Diabetes is a complex group of diseases that require continuous attention. Some forms of diabetes are more common than others, such as prediabetes, which affects approximately 1 in 3 American adults and can often be managed to reduce the risk of disease progression. Diabetes can also occur as type 1, type 2, or gestational diabetes, each presenting their own unique health challenges, and required treatments.
When patients are diagnosed with diabetes, treatment and disease management must be started as soon as possible. When properly treated and managed early on, patients can significantly improve their long-term health outcomes and may even achieve glucose levels of individuals without diabetes, depending on the severity of their condition. Unfortunately for many however, the time between diagnosis and effective management can be lengthy. This can result from several factors, but most commonly occurs due to long wait times for getting in contact with a certified diabetes educator.
Overcoming Barriers to Timely Diabetes Management
Traditionally, when patients are diagnosed with diabetes, they will be prescribed a treatment and instructed on how to administer it by their primary healthcare provider. Once a patient has been sent home after diagnosis, they can wait several months to be connected with a certified diabetes educator (CDE). CDE’s are healthcare professionals who specialize in care and treatment for individuals living with diabetes. These professionals can help patients gain a better understanding of the steps they must take throughout their day to day lives to control their insulin levels and improve their long-term health outcomes.
While being connected with a CDE is highly beneficial for patients with diabetes, the time it takes for these patients to be assigned professionals can be lengthy, which can result in patients delaying proper management of their disease. One solution that has been shown to improve the transition period between diagnosis and management of diabetes for patients, is telehealth. When utilized in healthcare organizations that treat diabetes, these virtual solutions can help set patients on the right path to disease management while they wait to be connected with their CDE.
Here, we’ll cover the benefits that come with early treatment and management of diabetes through telehealth, and the risks associated with delayed treatment and management.

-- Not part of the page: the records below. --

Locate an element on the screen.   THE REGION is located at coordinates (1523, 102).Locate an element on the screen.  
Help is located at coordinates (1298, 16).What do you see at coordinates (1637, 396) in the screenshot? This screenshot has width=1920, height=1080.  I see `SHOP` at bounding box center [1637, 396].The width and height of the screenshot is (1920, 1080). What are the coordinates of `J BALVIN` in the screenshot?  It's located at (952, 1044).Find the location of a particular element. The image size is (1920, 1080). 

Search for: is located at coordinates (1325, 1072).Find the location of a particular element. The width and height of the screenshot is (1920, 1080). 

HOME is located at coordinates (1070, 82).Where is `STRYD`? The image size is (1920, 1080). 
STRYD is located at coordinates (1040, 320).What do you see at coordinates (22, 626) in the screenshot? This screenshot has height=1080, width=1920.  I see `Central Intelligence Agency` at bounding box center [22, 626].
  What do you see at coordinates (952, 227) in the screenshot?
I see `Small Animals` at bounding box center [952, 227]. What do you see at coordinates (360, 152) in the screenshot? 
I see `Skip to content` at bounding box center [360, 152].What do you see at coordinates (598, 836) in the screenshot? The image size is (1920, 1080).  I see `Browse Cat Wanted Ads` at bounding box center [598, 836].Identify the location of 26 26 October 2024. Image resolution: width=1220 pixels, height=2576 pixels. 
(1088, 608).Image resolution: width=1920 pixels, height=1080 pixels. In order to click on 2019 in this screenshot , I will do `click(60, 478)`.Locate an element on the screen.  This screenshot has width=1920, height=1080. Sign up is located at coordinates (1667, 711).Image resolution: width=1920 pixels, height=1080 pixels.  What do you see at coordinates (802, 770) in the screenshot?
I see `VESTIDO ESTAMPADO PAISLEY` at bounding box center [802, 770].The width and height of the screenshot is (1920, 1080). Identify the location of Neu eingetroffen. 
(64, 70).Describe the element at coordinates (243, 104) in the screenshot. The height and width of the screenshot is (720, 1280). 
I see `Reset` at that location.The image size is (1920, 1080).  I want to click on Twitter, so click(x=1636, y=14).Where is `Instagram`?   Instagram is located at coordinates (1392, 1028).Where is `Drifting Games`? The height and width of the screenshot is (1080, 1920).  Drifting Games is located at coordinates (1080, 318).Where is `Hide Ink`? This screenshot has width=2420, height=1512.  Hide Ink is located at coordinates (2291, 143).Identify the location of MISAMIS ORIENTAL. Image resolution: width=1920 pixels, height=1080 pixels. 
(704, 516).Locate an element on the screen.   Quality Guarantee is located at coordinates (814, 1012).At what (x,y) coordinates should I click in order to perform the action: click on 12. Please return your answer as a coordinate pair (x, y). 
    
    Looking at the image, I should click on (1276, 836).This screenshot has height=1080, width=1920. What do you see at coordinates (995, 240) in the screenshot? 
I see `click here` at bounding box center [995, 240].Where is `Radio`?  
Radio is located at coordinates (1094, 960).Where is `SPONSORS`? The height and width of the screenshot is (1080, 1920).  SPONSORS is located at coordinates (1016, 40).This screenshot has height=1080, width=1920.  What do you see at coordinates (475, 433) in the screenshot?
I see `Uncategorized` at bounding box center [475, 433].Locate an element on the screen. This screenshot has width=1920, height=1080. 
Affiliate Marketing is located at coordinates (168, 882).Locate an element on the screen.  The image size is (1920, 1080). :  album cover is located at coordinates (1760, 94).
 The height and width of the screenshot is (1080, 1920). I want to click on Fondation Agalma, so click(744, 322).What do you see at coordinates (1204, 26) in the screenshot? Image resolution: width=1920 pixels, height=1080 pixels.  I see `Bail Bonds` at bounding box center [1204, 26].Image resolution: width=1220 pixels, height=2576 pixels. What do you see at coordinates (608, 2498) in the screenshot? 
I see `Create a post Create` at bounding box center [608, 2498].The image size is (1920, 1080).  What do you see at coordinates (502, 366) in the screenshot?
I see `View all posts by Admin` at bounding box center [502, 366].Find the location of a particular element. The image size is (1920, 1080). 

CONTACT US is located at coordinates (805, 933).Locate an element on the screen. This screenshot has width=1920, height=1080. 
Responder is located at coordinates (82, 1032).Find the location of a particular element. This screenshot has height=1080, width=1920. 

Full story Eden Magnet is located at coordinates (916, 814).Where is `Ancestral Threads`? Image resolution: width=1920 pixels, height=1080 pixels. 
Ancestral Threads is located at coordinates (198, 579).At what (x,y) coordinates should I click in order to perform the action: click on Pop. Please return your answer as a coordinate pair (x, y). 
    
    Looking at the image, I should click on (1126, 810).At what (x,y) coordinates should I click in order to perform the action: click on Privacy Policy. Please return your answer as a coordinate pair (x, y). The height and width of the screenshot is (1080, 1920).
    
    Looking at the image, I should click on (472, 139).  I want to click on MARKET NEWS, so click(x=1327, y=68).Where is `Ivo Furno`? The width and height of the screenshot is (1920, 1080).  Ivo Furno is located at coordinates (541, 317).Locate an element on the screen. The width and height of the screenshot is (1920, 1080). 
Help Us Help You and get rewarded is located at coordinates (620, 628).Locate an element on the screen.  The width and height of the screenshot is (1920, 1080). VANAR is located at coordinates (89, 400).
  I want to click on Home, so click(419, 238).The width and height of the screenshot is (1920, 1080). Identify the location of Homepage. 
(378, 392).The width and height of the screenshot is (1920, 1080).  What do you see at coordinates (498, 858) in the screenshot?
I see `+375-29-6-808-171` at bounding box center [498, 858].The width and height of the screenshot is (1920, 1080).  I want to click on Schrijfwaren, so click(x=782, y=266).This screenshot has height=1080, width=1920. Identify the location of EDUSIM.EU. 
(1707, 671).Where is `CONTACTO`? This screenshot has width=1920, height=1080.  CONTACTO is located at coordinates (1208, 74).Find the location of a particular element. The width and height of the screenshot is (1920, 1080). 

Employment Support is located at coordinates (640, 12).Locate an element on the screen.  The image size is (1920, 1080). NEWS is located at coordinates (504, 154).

Benefits of Using Telehealth for Early Diabetes Treatment and Management
Early treatment and management of diabetes are essential for improving patients’ health and overall quality of life. Although healthcare providers do all that they can to ensure patients are set up for success with their disease management, factors out of their control can often impact a patient’s ability to properly manage their condition in a desired time-frame. With telehealth however, providers can overcome barriers to early disease management and deliver patients the required resources and assistance needed to successfully begin managing their illness.
To give an example of how telehealth can be used to improve this process, we’ll consider a patient who has just been diagnosed with type 2 diabetes. Traditionally, shortly after diagnosis this patient would be informed that they will be contacted by a designated CDE who will provide educational resources and help guide them through disease management. During this time, a patient may be unsure of the steps they should be taking, and lifestyle changes they should be making to improve their health.
With telehealth however, providers can immediately supply their patients with a number of useful educational resources through the use of virtual care pathways specific to their condition. This allows patients to start making necessary adjustments in their life as soon as possible, and can help them gain a better understanding of their responsibilities as a patient prior to connecting with their designated CDE. Through these pathways, patients can also reach out to a partner through the platform should they have any questions or concerns about how they should be managing their condition.
Risks Associated With Delayed Diabetes Treatment and Management
If left unmanaged, diabetes symptoms can progress quickly and cause severe harm to patients. In the early stages of diabetes, it is especially important that the correct measures are taken to keep a patient’s condition under control as this period sets the foundation for the years to come. In fact, research shows that during the first year after diagnosis, patients can reduce the risk of developing complications such as kidney disease, eye disease, stroke, heart failure, and poor circulation with proper treatment and management. If left untreated or not properly managed in this time-frame, patients risk developing any number of these complications later on in life.
Given the health benefits of early disease management for diabetes, it is essential that patients have the opportunity to educate themselves on the measures they should be taking to control their illness. By utilizing telehealth solutions, such as Aetonix’s Diabetes Care Pathway, healthcare professionals can provide their patients with the tools and resources needed to be proactive with their diabetes management. This can be especially helpful for patients when there is a high demand for CDE’s and wait times can be several months.
Continuing To Improve Early Care For Patients With Diabetes Through Telehealth
As with any chronic health condition, effectively managing diabetes in the early stages can make a world of difference in patients overall health and well-being. While there are many useful programs and resources available for patients living with diabetes, such as assistance and guidance from certified diabetes educators, there is always room for improvements in the ways patients receive care in the early stages of their illness. By utilizing telehealth solutions that are dedicated to early management of diabetes, healthcare providers can continue to enhance the ways patients manage their conditions and reduce the risks of delayed care.